Luca moved away from the window, but instead of returning to his chair, he walked to me and turned my chair slightly. Then he got into a crouch. His whole body was locked tight, jaw clenched hard. I could feel the aggression thrumming through him. He voiced it in measured words. “We could have avoided a lot of heartache if you trusted me with this.”
I inhaled a ragged sob. “You didn’t give me enough reasons to trust you.” This was it. The moment of truth I’d waited years to find out. I turned my screen toward him and played the video.
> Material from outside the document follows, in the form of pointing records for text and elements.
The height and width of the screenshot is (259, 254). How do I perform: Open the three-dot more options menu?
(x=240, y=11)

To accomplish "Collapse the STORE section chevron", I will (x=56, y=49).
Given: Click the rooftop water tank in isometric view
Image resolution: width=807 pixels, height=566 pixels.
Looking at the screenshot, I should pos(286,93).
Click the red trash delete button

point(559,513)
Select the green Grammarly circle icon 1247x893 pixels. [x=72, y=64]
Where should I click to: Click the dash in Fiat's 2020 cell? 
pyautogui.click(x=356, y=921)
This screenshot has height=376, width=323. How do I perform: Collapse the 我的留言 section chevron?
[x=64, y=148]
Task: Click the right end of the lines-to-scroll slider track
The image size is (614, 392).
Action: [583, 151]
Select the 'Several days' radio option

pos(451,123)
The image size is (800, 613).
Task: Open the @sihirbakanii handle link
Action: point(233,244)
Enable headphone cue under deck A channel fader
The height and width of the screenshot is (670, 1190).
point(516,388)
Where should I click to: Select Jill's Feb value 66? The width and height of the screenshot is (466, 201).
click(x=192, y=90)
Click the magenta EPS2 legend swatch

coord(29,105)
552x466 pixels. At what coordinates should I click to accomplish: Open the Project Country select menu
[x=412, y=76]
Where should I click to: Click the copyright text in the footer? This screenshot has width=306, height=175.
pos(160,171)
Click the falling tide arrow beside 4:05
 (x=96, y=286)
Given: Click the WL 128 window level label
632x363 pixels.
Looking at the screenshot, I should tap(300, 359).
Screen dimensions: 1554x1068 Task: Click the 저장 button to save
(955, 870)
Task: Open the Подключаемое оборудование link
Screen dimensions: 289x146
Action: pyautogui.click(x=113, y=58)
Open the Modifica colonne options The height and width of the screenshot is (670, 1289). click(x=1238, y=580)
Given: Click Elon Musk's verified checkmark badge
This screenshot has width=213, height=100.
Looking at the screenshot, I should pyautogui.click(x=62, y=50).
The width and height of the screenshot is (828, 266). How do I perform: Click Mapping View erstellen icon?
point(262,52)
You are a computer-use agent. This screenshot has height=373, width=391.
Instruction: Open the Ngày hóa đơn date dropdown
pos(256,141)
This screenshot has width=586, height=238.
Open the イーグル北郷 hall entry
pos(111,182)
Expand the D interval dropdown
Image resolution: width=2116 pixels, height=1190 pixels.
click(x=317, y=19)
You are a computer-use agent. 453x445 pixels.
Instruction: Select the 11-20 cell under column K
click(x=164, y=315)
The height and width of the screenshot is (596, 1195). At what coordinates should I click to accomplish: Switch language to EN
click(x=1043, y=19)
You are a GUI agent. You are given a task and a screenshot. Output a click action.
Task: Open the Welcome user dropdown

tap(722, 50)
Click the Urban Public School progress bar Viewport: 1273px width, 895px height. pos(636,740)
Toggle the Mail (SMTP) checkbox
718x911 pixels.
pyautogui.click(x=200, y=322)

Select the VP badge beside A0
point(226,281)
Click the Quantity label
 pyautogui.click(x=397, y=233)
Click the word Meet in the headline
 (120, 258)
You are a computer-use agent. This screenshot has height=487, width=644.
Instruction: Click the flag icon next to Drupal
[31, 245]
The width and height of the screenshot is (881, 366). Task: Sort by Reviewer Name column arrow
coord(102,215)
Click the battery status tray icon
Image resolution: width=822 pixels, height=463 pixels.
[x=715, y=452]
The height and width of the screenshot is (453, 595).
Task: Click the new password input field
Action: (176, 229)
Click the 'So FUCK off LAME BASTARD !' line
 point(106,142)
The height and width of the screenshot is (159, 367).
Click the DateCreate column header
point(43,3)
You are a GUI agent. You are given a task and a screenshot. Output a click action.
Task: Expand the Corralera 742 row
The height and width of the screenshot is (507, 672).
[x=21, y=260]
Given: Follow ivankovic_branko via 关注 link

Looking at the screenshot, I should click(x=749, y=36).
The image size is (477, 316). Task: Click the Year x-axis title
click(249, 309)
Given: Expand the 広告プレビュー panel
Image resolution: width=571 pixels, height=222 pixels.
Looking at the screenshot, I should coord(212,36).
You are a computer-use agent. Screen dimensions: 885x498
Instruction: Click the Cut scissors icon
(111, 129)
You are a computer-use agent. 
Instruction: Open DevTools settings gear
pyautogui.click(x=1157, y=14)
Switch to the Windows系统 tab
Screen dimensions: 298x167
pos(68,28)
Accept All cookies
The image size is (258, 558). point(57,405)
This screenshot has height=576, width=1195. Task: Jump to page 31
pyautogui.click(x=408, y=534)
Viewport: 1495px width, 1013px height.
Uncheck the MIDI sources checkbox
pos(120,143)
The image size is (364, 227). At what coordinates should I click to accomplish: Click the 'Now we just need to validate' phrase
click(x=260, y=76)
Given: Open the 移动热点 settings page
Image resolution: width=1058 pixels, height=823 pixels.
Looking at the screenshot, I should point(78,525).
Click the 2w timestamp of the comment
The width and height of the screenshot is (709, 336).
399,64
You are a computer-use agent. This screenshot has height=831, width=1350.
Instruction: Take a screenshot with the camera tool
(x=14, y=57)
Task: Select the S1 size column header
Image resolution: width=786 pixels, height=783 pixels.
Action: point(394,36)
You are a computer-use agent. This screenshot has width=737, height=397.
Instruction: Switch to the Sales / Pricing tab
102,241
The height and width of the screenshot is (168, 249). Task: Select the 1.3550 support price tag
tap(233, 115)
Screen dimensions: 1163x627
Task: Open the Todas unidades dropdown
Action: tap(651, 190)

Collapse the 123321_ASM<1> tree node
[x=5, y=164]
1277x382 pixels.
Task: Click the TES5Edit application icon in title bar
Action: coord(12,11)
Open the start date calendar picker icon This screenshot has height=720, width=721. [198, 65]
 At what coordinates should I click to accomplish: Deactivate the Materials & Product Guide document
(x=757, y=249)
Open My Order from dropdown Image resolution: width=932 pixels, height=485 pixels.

Luca’s brows furrowed, then he recognized what was playing on the screen. Dario got up from his seat and went behind Luca.
“Madone,” Dario muttered. “How? There were no cameras in that room.”
“We had a drone planted in it.”
“We?” Luca stood, glaring down at me. “We?” he repeated. “Your handler?”
“No. Someone I tag-teamed with.”
“This was the night you got abducted.” Luca wasn’t asking a question. He sounded like a lawyer entering evidence in court. “The footage got cut off. What happened?”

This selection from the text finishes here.